** Opening MATERIAL FOR THIS EXERCISE block **

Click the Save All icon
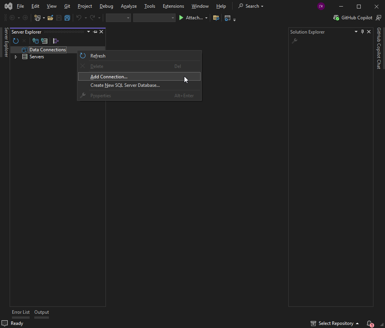[x=67, y=18]
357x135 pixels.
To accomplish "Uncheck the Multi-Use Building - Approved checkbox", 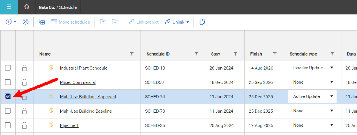I will tap(8, 96).
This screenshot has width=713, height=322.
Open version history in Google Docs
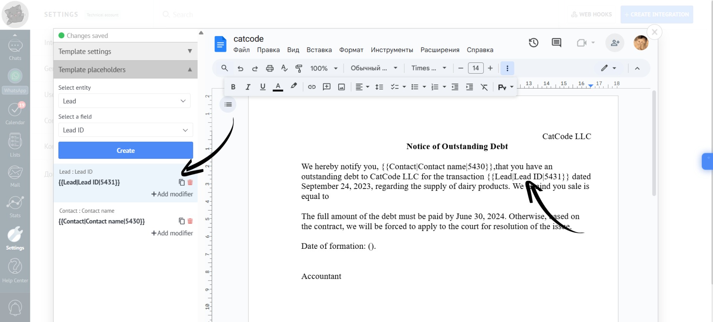(x=534, y=43)
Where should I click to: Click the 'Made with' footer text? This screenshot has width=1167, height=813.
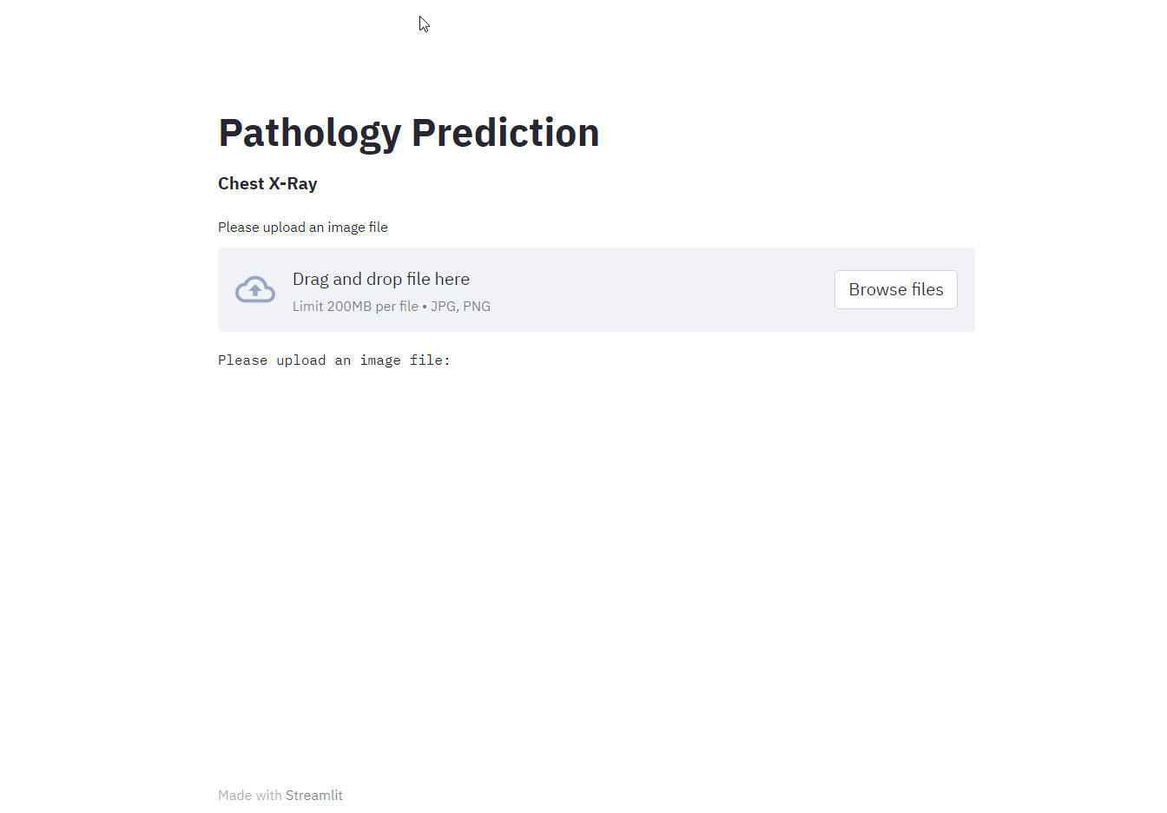point(247,795)
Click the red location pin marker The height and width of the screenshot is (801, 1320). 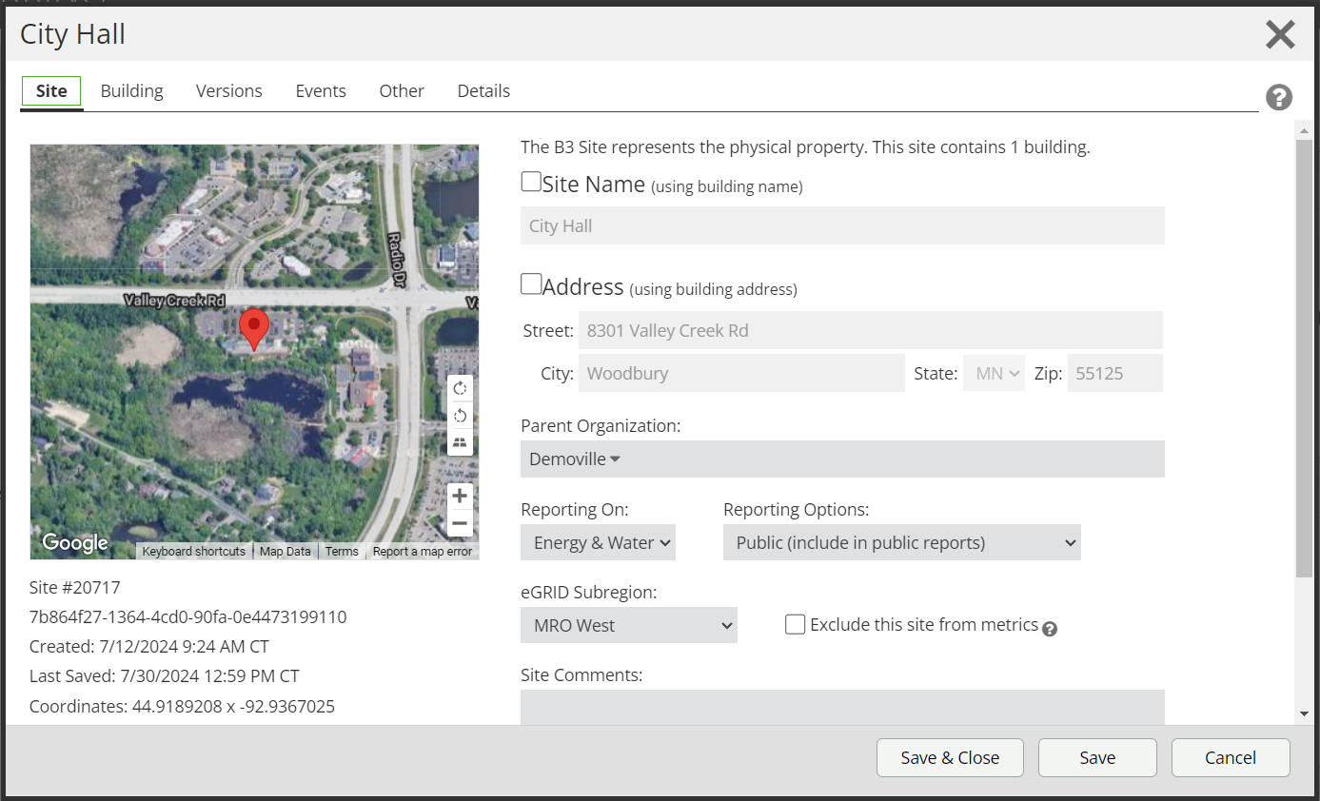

** Closing MATERIAL FOR THIS EXERCISE block **

### TASK REQUIREMENTS
Starting with the line containing "This screenshot has width=713, height=322." and ending with the last line of the records above, write out each line exactly; no pictures.

### ANSWER TO THE EXERCISE
This screenshot has width=713, height=322.
Open version history in Google Docs
(x=534, y=43)
Where should I click to: Click the 'Made with' footer text? This screenshot has width=1167, height=813.
point(247,795)
Click the red location pin marker The height and width of the screenshot is (801, 1320). 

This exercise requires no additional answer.